[DATA TO USE — start]
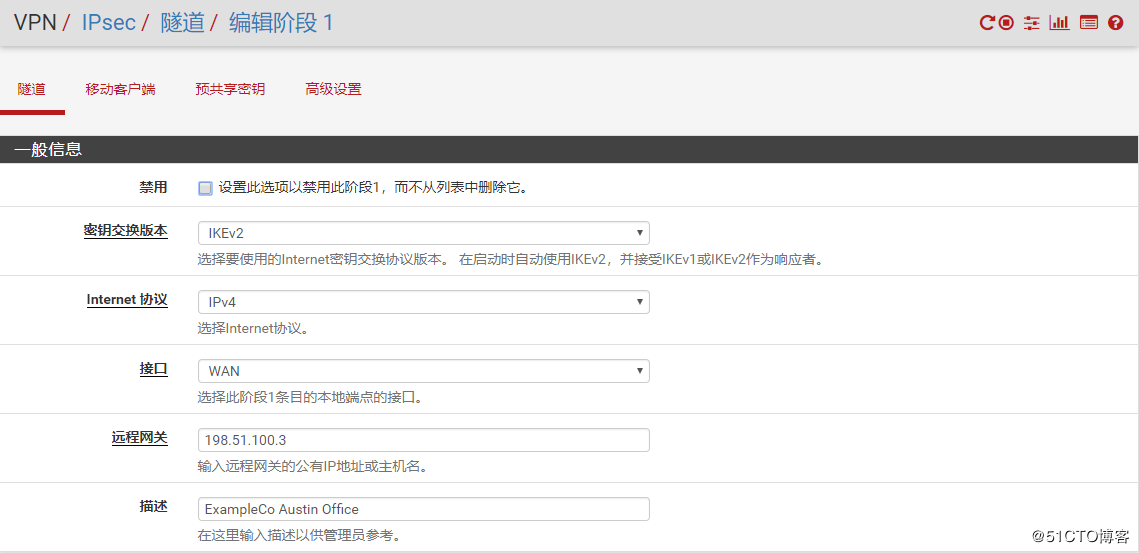Open the 密钥交换版本 dropdown showing IKEv2
Image resolution: width=1139 pixels, height=553 pixels.
point(423,233)
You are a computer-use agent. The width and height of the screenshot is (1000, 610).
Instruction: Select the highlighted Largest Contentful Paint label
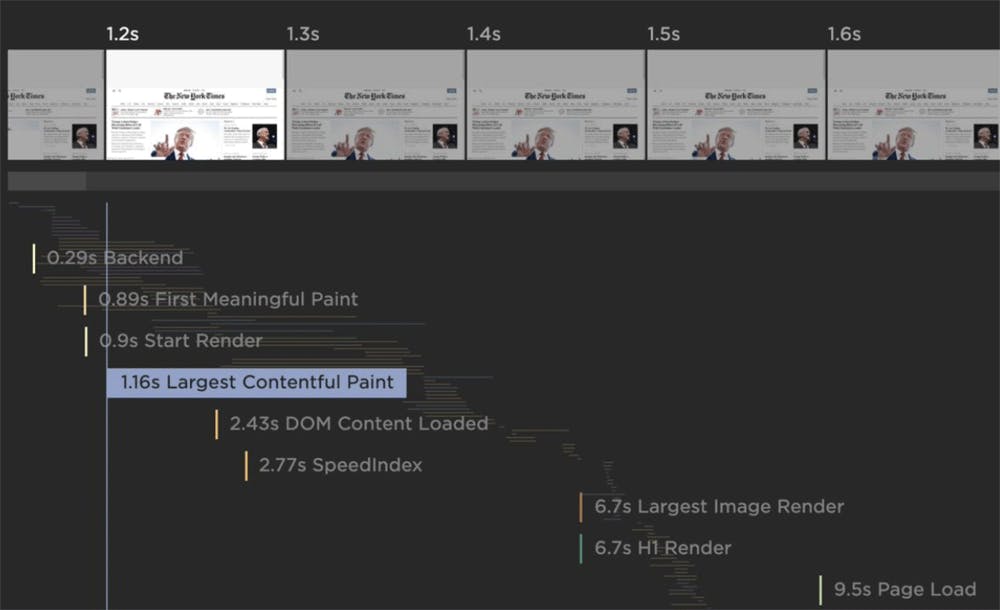click(x=257, y=382)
[DATA TO USE — finish]
## ASSIGNMENT
Reproduce exactly the lines from the one with "You are a computer-use" to the bottom of the listing, both ends included, and nothing else. Skip the pictures.

## ANSWER FOR THIS EXERCISE
You are a computer-use agent. The width and height of the screenshot is (1000, 610).
Instruction: Select the highlighted Largest Contentful Paint label
click(x=257, y=382)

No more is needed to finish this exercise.